Hemos hecho muchas cosas mal (y muchas otras bien, por supuesto), y tal vez la más dañina para la convivencia haya sido no ajustar cuentas a tiempo con el pasado como hicieron casi todas las naciones después de dictaduras sanguinarias como la que vivió España durante más de treinta y cinco años. Es verdad que en todas partes quedan nostálgicos de aquellos regímenes totalitarios, pero existen dos diferencias fundamentales entre ellos y nosotros: la primera es que en esos países existe un relato consolidado y veraz sobre lo que sucedió, que se explica en los centros educativos y hace más difícil cualquier intento de blanquear las dictaduras fascistas con falacias; la segunda es que sus derechas democráticas repudian ese pasado con la misma firmeza que las izquierdas. No es nuestro caso, ni en lo uno ni en lo otro.

Pues bien, aquí creíamos habernos librado de la ultraderecha, pero ha irrumpido con fuerza y aprovecha esas dos circunstancias para retorcer la verdad en su intento de aparentar una respetabilidad política de la que carece.
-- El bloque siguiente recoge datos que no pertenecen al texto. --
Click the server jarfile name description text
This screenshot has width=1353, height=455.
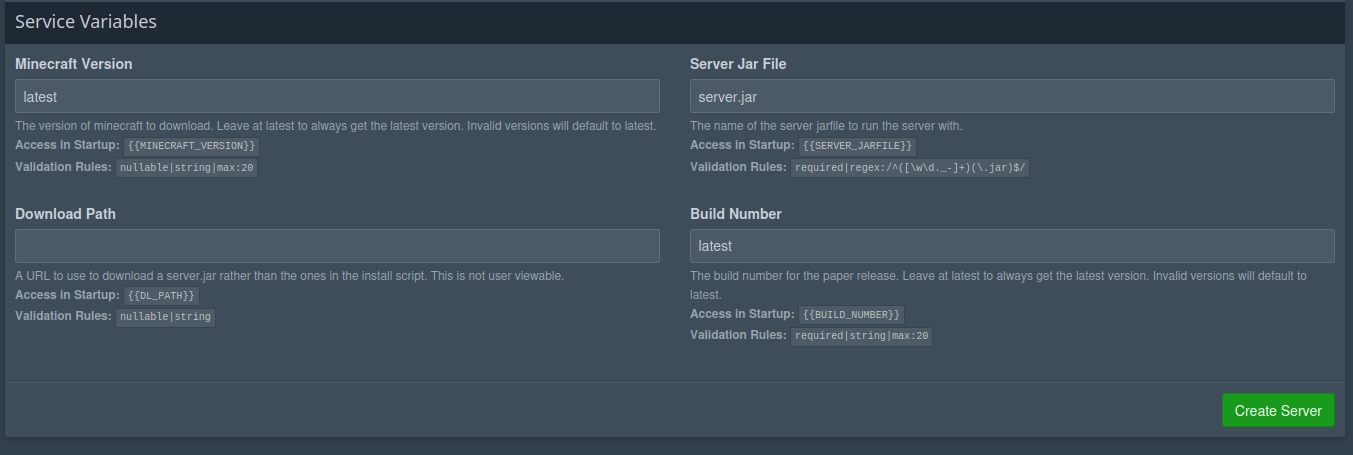pos(826,126)
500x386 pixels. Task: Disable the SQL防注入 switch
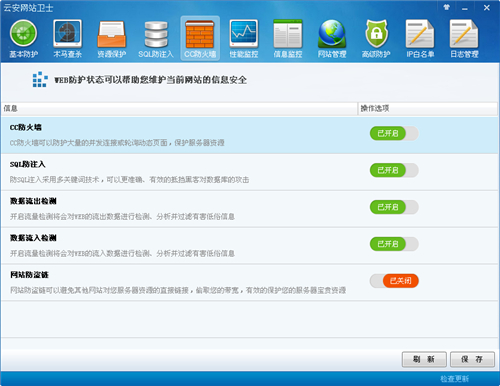(x=394, y=170)
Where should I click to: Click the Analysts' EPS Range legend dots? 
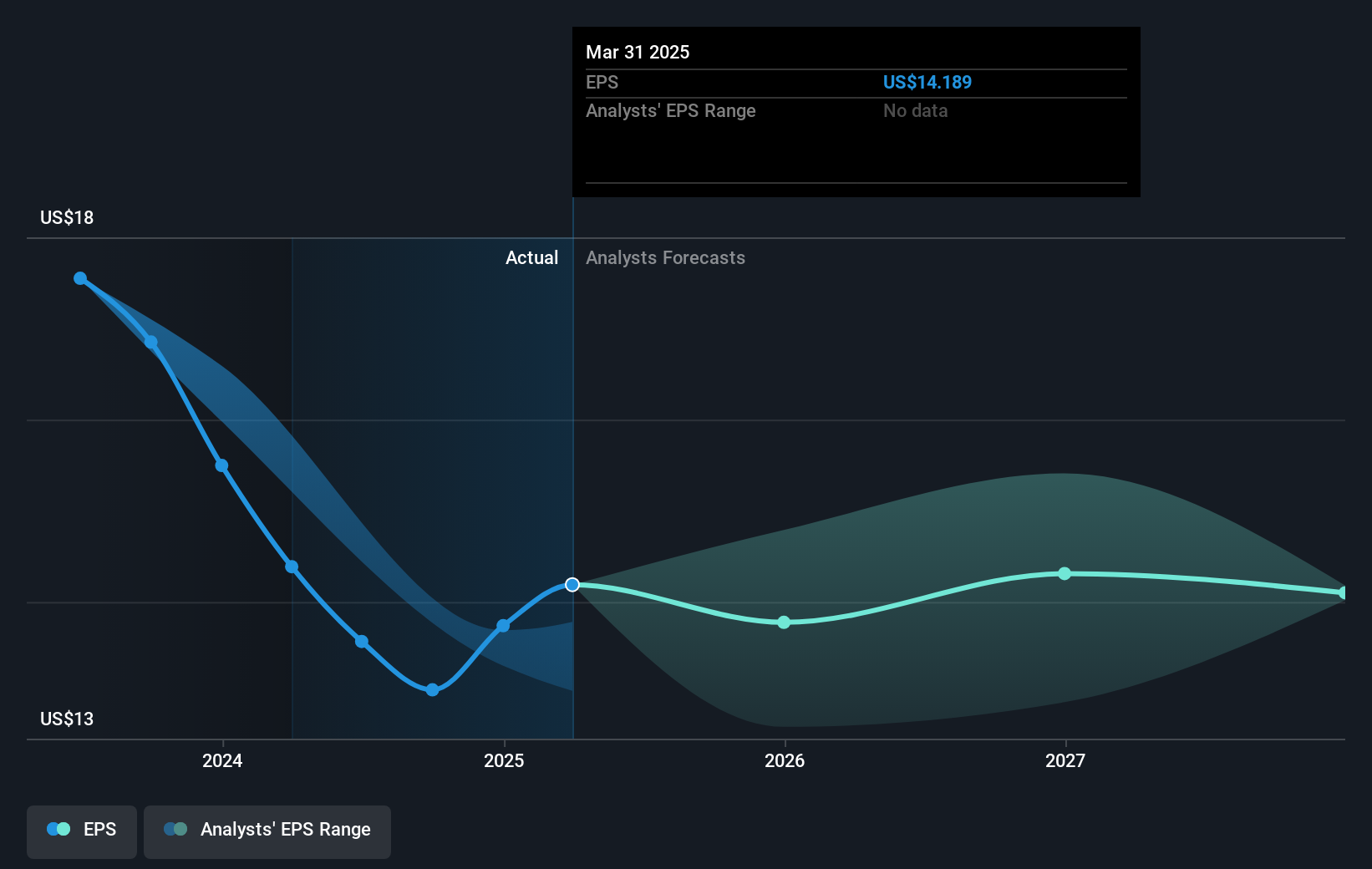[175, 829]
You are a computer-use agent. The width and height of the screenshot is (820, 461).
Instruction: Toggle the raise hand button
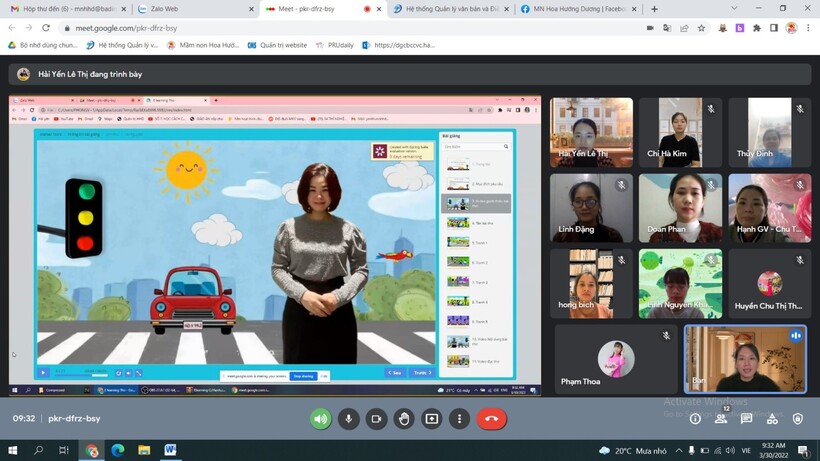tap(404, 419)
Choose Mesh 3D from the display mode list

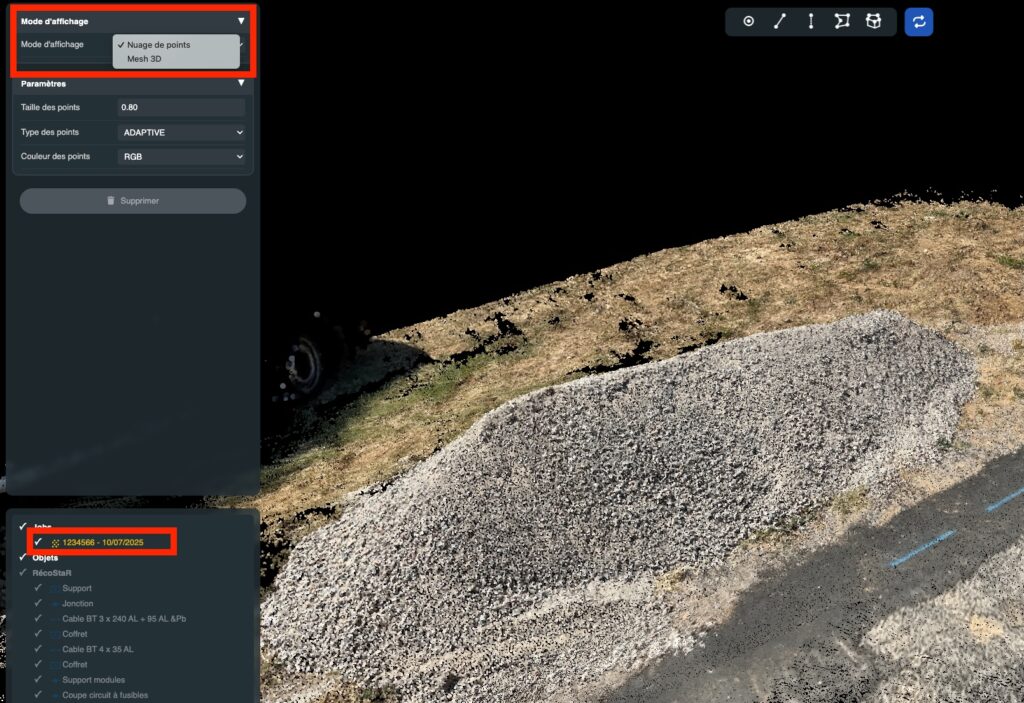[144, 59]
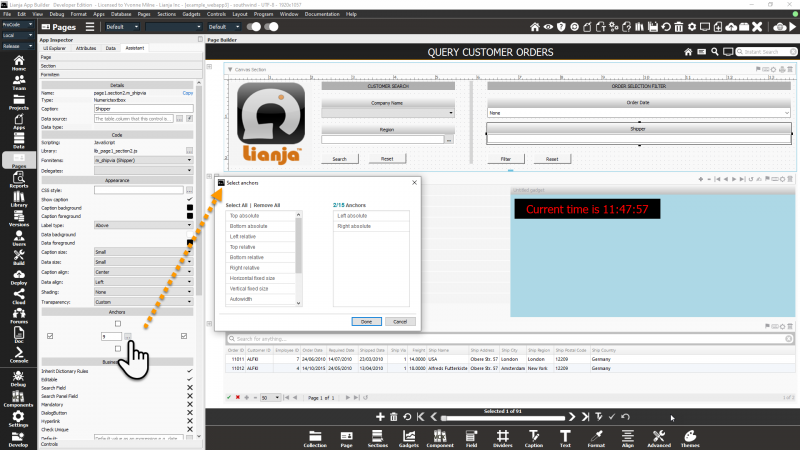Open the Reports workspace in sidebar
Viewport: 800px width, 450px height.
(x=19, y=180)
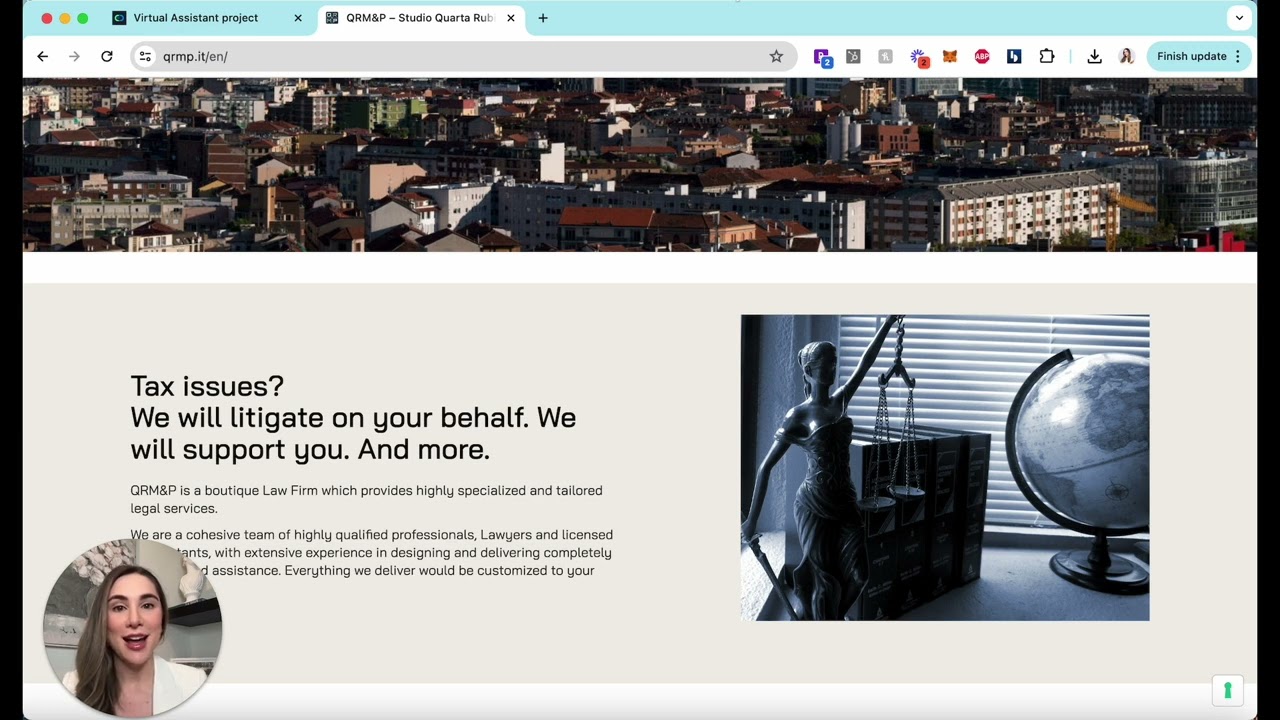
Task: Click the Finish update button
Action: coord(1191,57)
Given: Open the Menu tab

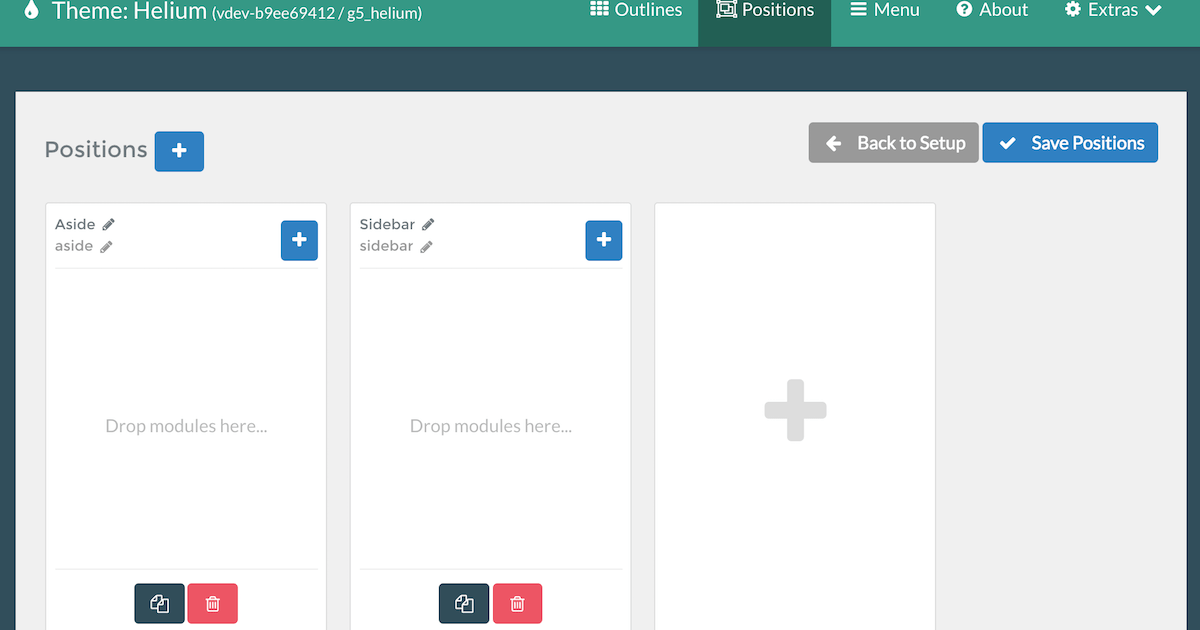Looking at the screenshot, I should coord(884,11).
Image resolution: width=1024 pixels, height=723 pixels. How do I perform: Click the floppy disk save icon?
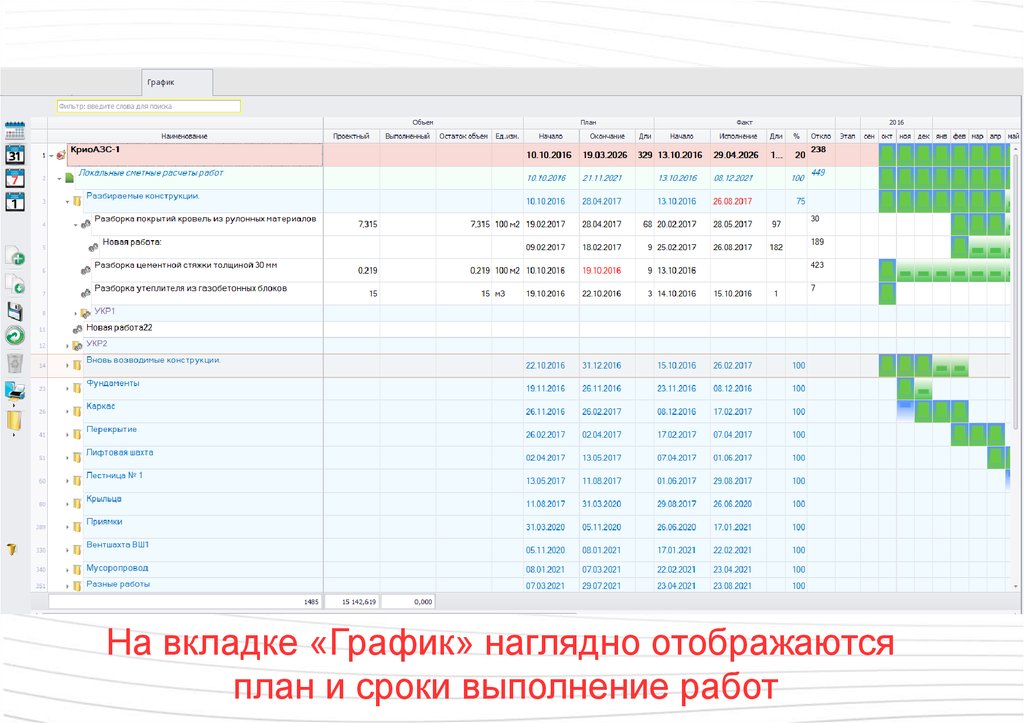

Lo estamos viendo con esos debates viscerales sobre placas y monumentos en las vías públicas de las ciudades españolas. Entre el matonismo y la mentira, el neofascismo hispano que representa Vox se arroga el derecho a descalificar a los que, según ellos, ejercen modos dictatoriales socialcomunistas y se erige en exclusivo defensor de una Constitución que solo acata en lo que le conviene, mientras cuela de rondón una reivindicación del franquismo.

Así, tras organizar una bronca formidable y quejarse por «remover hechos del pasado» cuando, en cumplimiento de las leyes, el Gobierno decidió exhumar los restos del dictador y sacarlos de su faraónico mausoleo con un respeto que jamás mostró él hacia sus víctimas, ahora se ha embarcado en una cruzada (nunca mejor dicho) contra placas, calles o monumentos que recuerden a los que defendieron la república contra la agresión de sus militares golpistas. Indalecio Prieto o Francisco Largo Caballero son sus dianas, pero vendrán más. Jalean los actos de vandalismo (si no es que los patrocinan) y amenazan a los gobernantes legítimos dándoles «avisos».

Y, para ello, cuentan con la ignorancia de una parte significativa de la población acerca de su propia historia y con la decisiva complicidad de la cúpula directiva del Partido Popular, arrastrada a una carrera enloquecida que no acabará bien para ellos… espero que solo para ellos.

Los hombres y las mujeres que rememoran placas o monumentos ganaron esa distinción por su actividad pública, y es sabido que cualquier personaje público tiene sus partidarios y sus detractores. Yo mismo me quejé en su día de que el Ayuntamiento de Zaragoza dedicase una calle al fundador del Opus Dei. Pero eso no justifica el uso de la mentira para justificar sus agresiones cuando llaman asesinos a políticos como Prieto o Largo Caballero. No es más que eso, una mentira repugnante. No existe un solo historiador que merezca ese nombre que tenga la menor duda sobre ello.

Como no existe ninguno que deje de señalar que Queipo de Llano, Emilio Mola y Francisco Franco fueron asesinos en masa y por eso debe retirarse cualquier honor que se les dedicase durante los largos años que disfrutaron de un poder conquistado sobre el sufrimiento atroz de millones de españoles. El profesor Julián Casanova no me dejará por embustero.

Muchos compatriotas padecen aún los efectos de la crisis financiera e inmobiliaria del 2008 y ahora suman los de la pandemia. No es difícil entender que se sientan inseguros y amenazados, pero no deja de ser indecente azuzarlos contra la izquierda, contra las medidas sanitarias, contra la inmigración y contra los habitantes de los barrios pobres, usando para ello la mentira y sembrando el odio en el que esa ultraderecha y algunos jefes del PP se sienten a gusto. De él esperan servirse para llegar al poder que les niegan las urnas.

El fascismo se cura leyendo, decíamos antes. Y ahora.